In [None]:
# Import the required Pandas library.

# Import the Pandas library
import pandas as pd

In [None]:
# Load the data from 'orders.csv' into a DataFrame, setting 'date' as the index and parsing it appropriately.

# Load data from 'orders.csv' with 'date' as index and parsed as date
df = pd.read_csv("orders.csv", parse_dates=True, index_col = ['date'])

In [None]:
# Display the last five records to ensure correct data loading.

# Preview the last five entries in the DataFrame
df.tail()

In [None]:
# Obtain and display a statistical summary of the DataFrame to inspect its data distribution.

# Retrieve and print a statistical summary of the DataFrame
print("\nSummary Statistics:")
print(df.describe())

In [None]:
# Start by importing the necessary Matplotlib library.

# Import the required Matplotlib library for plotting
import matplotlib.pyplot as plt

In [None]:
# Initialize a figure to host the three subplots with a suitable size for clear visualization. 
# Create the first subplot to visualize 'orders' over time.

# Initialize a figure for the subplots
plt.figure(figsize=(15, 6))
 
# Create a subplot to visualize 'orders' over time
plt.subplot(1, 3, 1)
plt.plot(df.index, df['orders'])
plt.title('Orders Over Time')
plt.xlabel('Date')
plt.ylabel('Orders')

In [None]:
# Plot the 'marketing_investment' against time in the second subplot. Adjust the layout to ensure no overlaps and display the plotted charts.
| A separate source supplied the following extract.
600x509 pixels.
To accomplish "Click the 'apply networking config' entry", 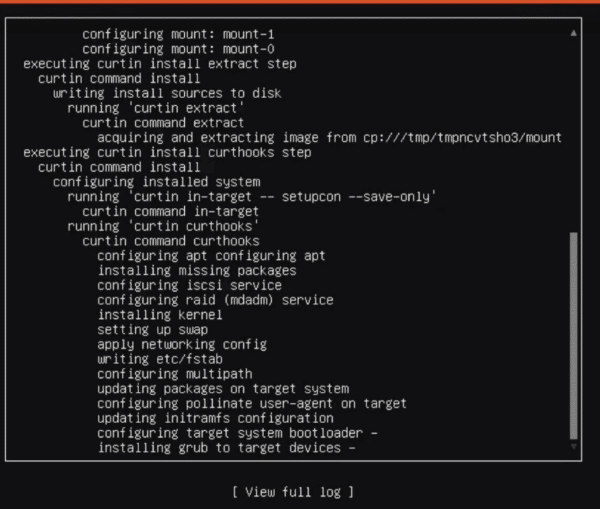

# Initialize a figure for the subplots
plt.figure(figsize=(15, 6))
 
# Create a subplot to visualize 'orders' over time
plt.subplot(1, 3, 1)
plt.plot(df.index, df['orders'])
plt.title('Orders Over Time')
plt.xlabel('Date')
plt.ylabel('Orders')
 
# Add a subplot to visualize 'marketing_investment' over time
plt.subplot(1, 3, 2)
plt.plot(df.index, df['marketing_investment'])
plt.title('Marketing Investment Over Time')
plt.xlabel('Date')
plt.ylabel('Marketing Investment')
 
# Adjust the layout and display the figure
plt.tight_layout()
plt.show()

In [None]:
# Lastly, visualize the 'discount_rate' over time in the third subplot.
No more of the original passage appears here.